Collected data
★ ★ ★

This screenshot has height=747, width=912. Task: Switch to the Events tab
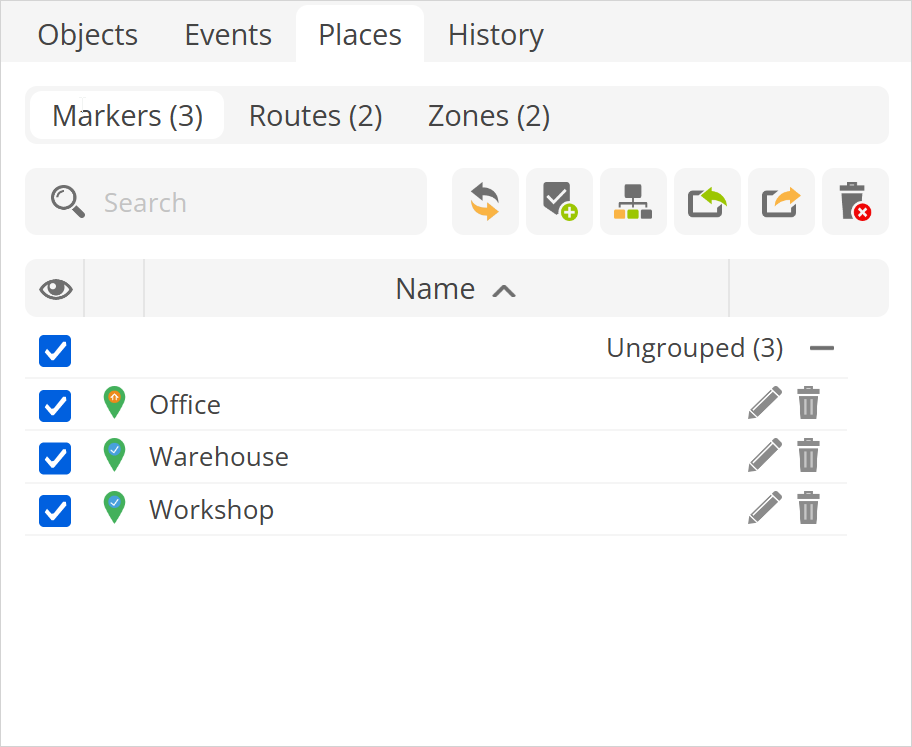point(228,35)
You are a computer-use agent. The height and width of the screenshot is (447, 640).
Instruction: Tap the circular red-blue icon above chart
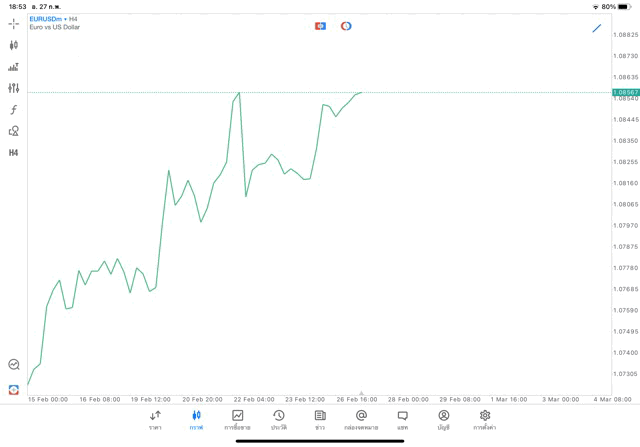coord(346,26)
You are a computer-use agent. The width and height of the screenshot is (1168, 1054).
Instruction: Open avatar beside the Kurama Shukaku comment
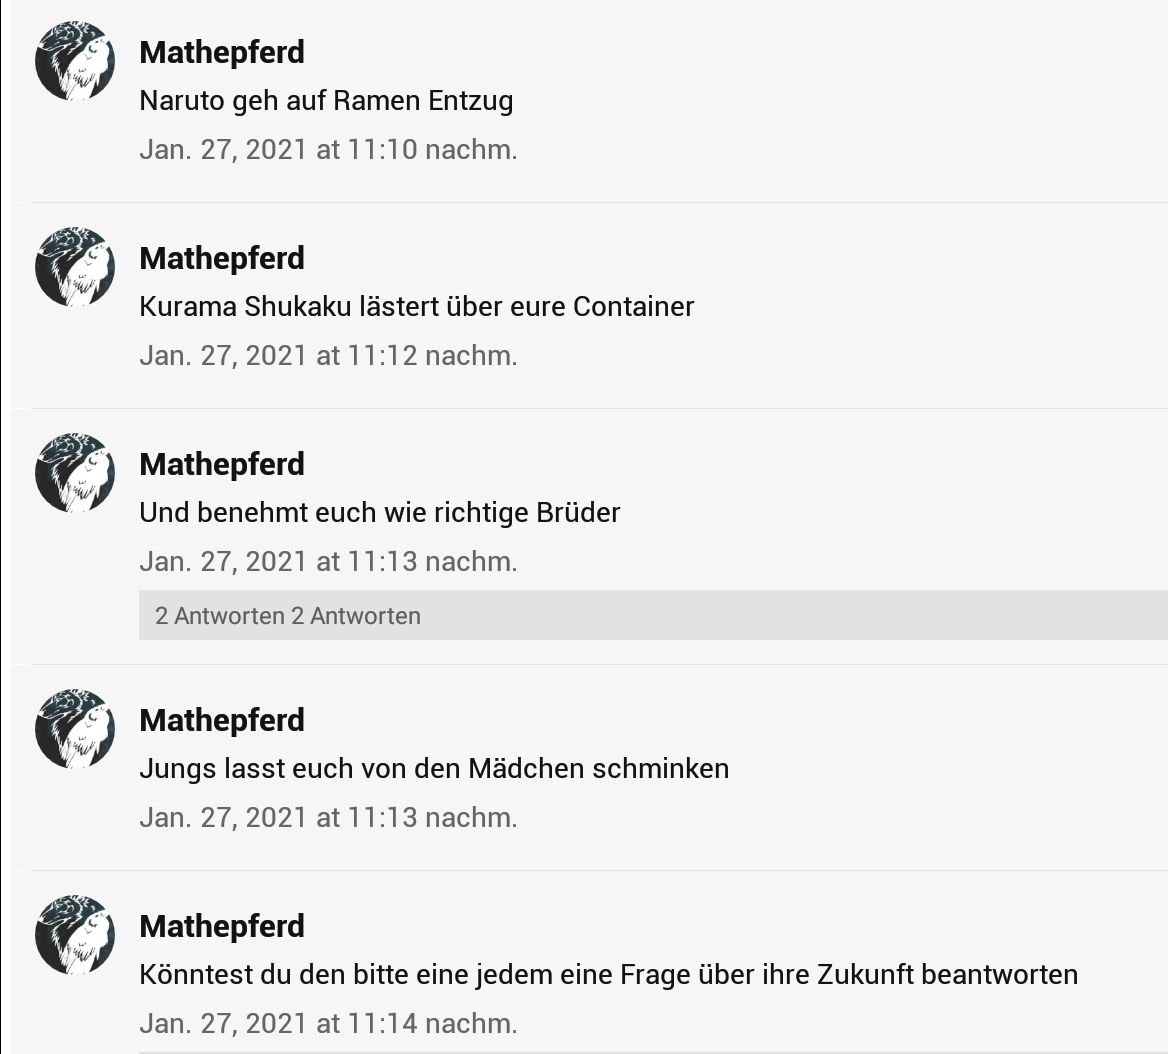point(74,267)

★ ★ ★

Requirement
Each line of the data that has the string "computer" should be returned.

Response to the task
You are a computer-use agent. The height and width of the screenshot is (447, 640).
You are a computer-use agent. The width and height of the screenshot is (1168, 1054).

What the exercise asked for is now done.